A Plethora of Paladins



The paladin has always been a class that vexed me. Paragons of human virtue and justice in the wildly unjust and unvirtuous world, the paladin serves his (or her) Lawful Good patron deity with unwavering faith (or else).
Humans only. Lawful good only. Ridiculous stat prerequisites. Now, I'm sure this is meant to indicate the rarity of the paladin. They are truly one in a million (okay, maybe a thousand).
Why do only deities of Lawful Good have paladins? Why only humans? What's with the laundry list of stat prereqs? These questions received treatment in later editions by broadening the terms under which a paladin could be borne to service. However, in Dragon magazine #106, an article titled A Plethora of Paladins (by Christopher Wood) explained who and what paladins of other alignments were (except the Anti-paladin which is from Dragon #39). The result was a compiled list of classes (NPC only) that made me jealous not to be permitted player access. I highly recommend getting your hands on a copy of this issue if you can find it.

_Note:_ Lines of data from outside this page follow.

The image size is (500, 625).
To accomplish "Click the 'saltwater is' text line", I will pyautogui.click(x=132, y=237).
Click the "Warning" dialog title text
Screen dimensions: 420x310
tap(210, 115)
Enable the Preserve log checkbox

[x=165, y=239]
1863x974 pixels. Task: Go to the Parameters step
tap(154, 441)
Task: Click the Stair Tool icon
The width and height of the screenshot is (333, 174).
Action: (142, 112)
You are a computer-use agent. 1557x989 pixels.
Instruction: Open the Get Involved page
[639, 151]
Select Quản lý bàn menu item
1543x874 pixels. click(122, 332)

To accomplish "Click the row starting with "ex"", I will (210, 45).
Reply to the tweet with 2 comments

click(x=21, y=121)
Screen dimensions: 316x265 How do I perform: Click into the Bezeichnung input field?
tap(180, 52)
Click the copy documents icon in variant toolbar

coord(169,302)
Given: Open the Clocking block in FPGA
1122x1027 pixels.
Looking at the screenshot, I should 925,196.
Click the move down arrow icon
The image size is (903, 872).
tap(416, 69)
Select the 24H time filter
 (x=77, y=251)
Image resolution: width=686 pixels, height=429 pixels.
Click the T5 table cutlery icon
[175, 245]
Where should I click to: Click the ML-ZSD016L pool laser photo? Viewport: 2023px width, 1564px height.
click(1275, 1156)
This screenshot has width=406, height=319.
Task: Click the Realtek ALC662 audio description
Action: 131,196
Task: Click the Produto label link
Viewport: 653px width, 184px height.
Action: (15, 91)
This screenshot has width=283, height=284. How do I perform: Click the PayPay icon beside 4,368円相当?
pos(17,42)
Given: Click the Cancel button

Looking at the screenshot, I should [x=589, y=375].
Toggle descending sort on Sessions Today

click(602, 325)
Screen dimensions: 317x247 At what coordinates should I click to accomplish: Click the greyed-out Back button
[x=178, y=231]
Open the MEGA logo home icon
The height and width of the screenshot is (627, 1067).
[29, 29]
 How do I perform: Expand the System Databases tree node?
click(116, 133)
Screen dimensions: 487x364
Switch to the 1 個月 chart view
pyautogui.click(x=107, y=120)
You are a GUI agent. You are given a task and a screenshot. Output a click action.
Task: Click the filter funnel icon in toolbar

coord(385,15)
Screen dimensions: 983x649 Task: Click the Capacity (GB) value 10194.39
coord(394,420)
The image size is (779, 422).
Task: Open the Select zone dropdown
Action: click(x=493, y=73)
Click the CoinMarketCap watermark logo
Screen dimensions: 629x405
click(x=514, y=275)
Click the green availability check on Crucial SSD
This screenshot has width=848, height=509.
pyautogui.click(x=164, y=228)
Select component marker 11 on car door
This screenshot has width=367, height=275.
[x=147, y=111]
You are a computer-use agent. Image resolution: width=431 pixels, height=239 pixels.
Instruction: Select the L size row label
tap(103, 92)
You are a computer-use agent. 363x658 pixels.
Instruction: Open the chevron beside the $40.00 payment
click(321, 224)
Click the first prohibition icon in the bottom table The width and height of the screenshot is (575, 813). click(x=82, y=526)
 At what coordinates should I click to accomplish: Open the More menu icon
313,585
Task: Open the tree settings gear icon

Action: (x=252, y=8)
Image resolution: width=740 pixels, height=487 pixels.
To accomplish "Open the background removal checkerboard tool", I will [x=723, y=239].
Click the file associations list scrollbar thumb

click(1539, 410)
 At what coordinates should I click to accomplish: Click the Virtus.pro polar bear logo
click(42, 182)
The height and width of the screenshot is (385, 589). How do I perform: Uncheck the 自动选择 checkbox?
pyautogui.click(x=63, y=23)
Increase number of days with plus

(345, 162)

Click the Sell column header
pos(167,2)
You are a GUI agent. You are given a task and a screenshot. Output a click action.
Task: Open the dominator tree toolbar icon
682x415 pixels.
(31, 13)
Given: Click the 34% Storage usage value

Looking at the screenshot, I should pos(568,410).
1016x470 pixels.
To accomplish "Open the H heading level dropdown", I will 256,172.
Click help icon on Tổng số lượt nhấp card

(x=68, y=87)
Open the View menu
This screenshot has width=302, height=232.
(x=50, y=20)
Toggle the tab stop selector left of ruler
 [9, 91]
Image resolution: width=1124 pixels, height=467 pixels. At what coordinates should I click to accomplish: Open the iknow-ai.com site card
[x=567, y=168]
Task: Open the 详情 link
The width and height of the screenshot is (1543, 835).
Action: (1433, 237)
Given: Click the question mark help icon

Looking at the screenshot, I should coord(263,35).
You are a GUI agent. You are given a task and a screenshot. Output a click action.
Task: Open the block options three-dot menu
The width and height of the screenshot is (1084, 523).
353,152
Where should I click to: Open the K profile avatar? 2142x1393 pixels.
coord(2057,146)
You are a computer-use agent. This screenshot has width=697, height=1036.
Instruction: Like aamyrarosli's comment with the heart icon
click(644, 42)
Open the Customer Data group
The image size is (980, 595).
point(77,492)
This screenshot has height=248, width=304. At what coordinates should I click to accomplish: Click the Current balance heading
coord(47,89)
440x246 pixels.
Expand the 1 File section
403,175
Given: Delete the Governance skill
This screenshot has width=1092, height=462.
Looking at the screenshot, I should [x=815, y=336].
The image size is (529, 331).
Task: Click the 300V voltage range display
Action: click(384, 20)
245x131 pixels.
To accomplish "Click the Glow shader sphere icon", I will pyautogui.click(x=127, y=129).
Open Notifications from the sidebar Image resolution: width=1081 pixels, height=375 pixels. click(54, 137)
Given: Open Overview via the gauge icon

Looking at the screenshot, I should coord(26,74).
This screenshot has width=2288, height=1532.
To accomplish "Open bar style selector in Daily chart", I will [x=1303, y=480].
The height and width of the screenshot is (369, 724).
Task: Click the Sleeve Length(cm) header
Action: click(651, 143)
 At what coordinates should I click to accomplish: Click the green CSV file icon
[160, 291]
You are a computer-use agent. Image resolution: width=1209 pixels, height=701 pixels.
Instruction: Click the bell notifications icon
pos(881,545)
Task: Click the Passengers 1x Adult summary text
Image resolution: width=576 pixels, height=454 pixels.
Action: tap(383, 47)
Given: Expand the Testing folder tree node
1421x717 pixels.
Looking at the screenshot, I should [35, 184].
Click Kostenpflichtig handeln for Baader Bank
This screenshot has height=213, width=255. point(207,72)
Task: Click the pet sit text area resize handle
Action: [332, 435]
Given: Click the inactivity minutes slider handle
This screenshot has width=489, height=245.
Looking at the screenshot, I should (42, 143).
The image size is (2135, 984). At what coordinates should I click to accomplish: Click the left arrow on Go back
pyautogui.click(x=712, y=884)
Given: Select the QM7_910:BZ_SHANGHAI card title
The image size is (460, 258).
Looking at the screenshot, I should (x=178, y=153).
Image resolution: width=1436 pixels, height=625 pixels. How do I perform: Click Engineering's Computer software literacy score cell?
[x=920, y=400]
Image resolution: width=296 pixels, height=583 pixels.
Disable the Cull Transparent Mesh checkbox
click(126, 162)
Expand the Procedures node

Having been published in 1986, that would be unlikely. I know there are some .PDF copies hosted online for those of us unscrupulous enough to download them (got my digital copy from 4shared, I think).
Here are the class names and alignments, as well as some highlight features of the classes:
The Myrrikhan (NG): Pretty dull entry when compared to some of the others, the Myrrikhan has decent advantage in a favoured weapon and enmity for giants (large sized humanoids). This one feels a bit like a paladin/ranger hybrid.
The Garath (CG): As the weapons master paladin, the Garath is a bristling armadon and church defender. Otherwise, booooooring. They seem too preoccupied with staying in one place to be effectively chaotic good.
The Lyan (LN): A juggernaut with a d12 Hit Die. The Lyan is the hand of the Arbiter, a god of justice. He is unconcerned with good and evil, only the letter of the law.
The Paramander/Paramandyr (N): What a concept! Protector of the balance between good and evil or Destroyer of the imbalanced. While the Paramander is a paragon of peaceful balance, it would likely be difficult to play such a diametrically unopposed character and the Paramandyr is completely inappropriate for any party unwilling to lose PCs to infighting.
The Fantra (CN): The most shamanistic paladin (and possibly most interesting) is a defender of his people and servitor of his wild gods. Basically, this is the holy barbarian class as it is written and I am totally okay with that.
The Illrigger (LE): Conniver, deceiver, plotter. The access to devils, assassination tables and thief skills is kind of boss as you sow ruin among your enemies.
The Arrikhan (NE): 25% chance of a Nightmare mount at level 5. 'Nuff said. Actually, there's quite a bit more: thief skills, poisons, bonuses against good-aligned magic and enemies.